One of Still’s final scores, the compact Threnody (In Memory of Jan Sibelius) can be understood as an example of Still’s rejection of musical “color lines” and his consequent embrace of what he called a “universal idiom.” Written to mark the centenary of Sibelius’s birth, it was requested by the conductor Fabien Sevitzky, a Russian-born American conductor who, coincidentally, was the nephew of Boston Symphony Orchestra music director Serge Koussevitzky. A faculty member of the University of Miami, Sevitzky had already led the premieres of several of Still’s works there, including the composer’s opera Highway 1, U.S.A.

In paying homage to Sibelius, the Threnody memorializes a figure whose music, though shaped decisively by his own Finnish identity, had itself attained the status of something like a “universal idiom” by 1965 (if popularity on global concert stages is any metric). Moreover, it is hard to underestimate Sibelius’s significance for an American composer of Still’s generation: during the 1920s, when Still was discovering his musical voice, Sibelius’s scores were in considerable vogue in the English-speaking world. Hailed as the long-awaited successors to Beethoven’s symphonies, Sibelius’s essays in the form were viewed by many as outstanding achievements with which any young composer would need to come to grips.
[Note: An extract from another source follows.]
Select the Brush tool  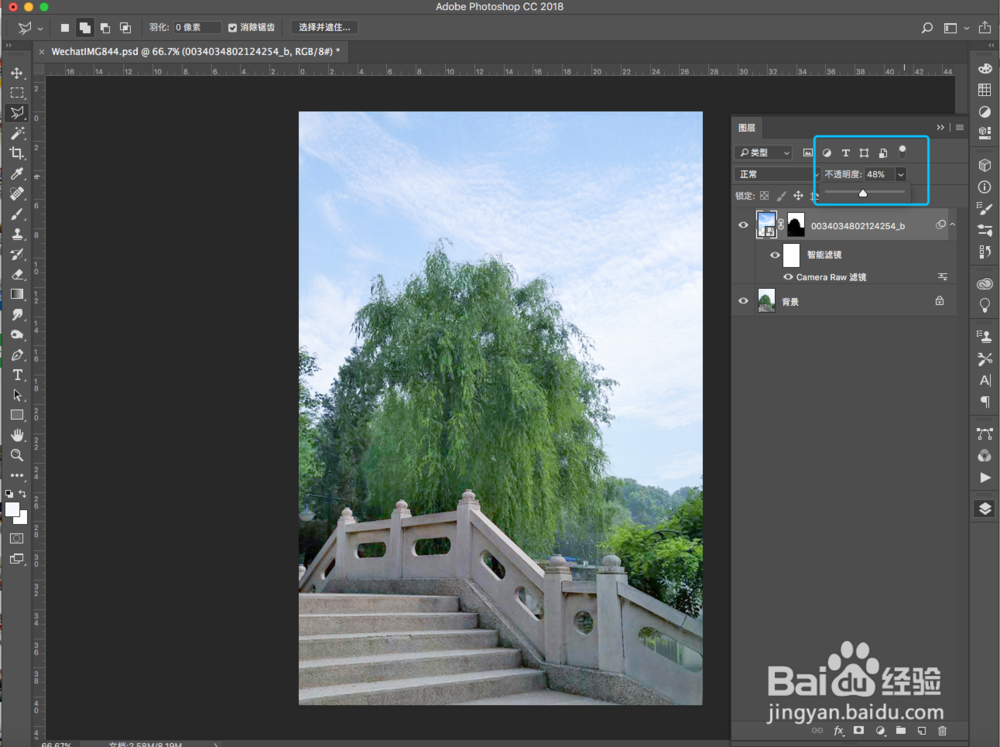pyautogui.click(x=17, y=213)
Yet the Threnody’s doleful cast suggests a deeper sense of identification with Sibelius, who, much like Still in his later years, stood stubbornly aloof from all trends and “isms.” With its note of tender lament, its gentle melodic syncopations, and its occasional “bluesy” harmonic inflections, the Threnody recalls the character of some of Still’s scores from the 1920s and early 1930s, which had drawn explicitly upon the tradition of the African American spirituals. Perhaps Still felt that, on this occasion, the most appropriate homage would be to revisit aspects of the style of his best-known work, the Afro-American Symphony. After all, on encountering the Afro-American, Sibelius reportedly declared, “He has something to say”—high praise indeed from the otherwise taciturn Finn.

Matthew Mendez

Matthew Mendez is a New Haven-based musicologist and critic who specializes in 20th- and 21st-century repertoire. He is a graduate of Harvard University and is currently a Ph.D. candidate at Yale. Mr. Mendez was the recipient of a 2016 ASCAP Foundation Deems Taylor/Virgil Thomson Award for outstanding music journalism.